>> Start

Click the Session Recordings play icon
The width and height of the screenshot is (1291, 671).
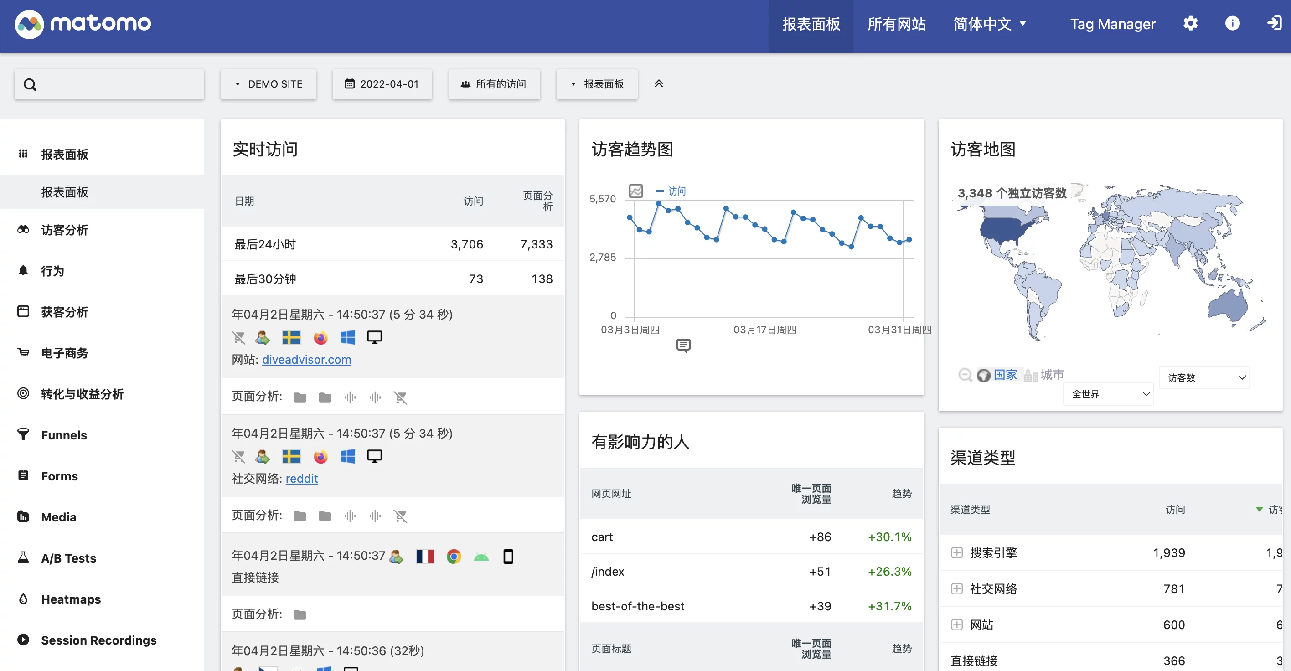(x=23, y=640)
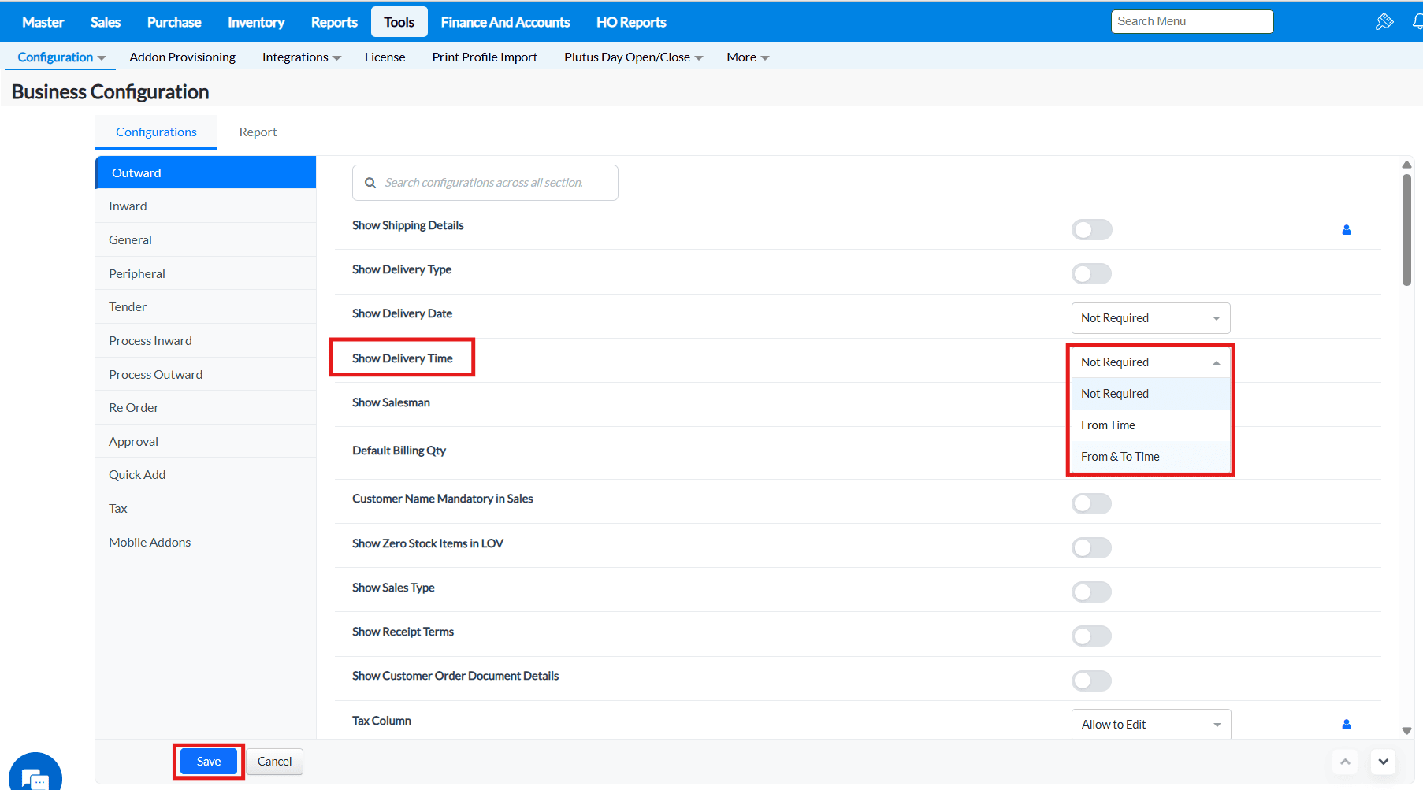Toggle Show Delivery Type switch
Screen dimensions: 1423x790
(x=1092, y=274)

>> End
>> Start

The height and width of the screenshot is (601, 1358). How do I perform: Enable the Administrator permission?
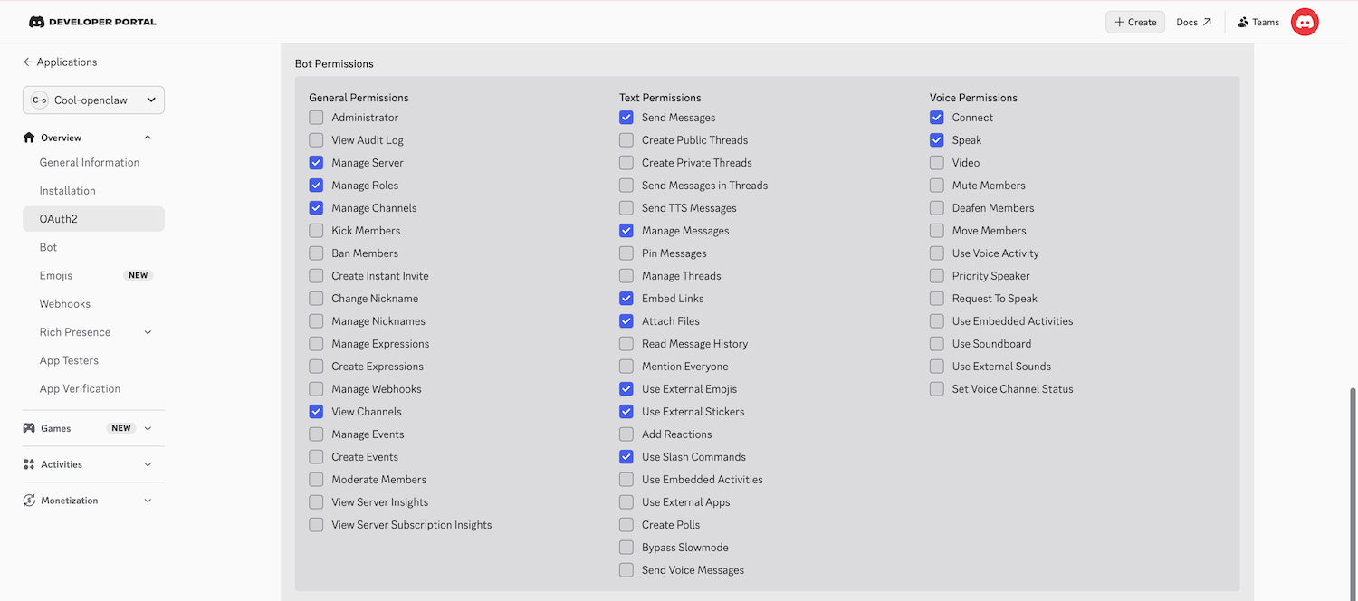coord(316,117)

>> End

— SHORT EXERCISE —
Which lines of the material above contain the string "screenshot"? Copy each of them in full.

— RESULT OF THIS EXERCISE —
The width and height of the screenshot is (1291, 671).
The height and width of the screenshot is (601, 1358). How do I perform: Enable the Administrator permission?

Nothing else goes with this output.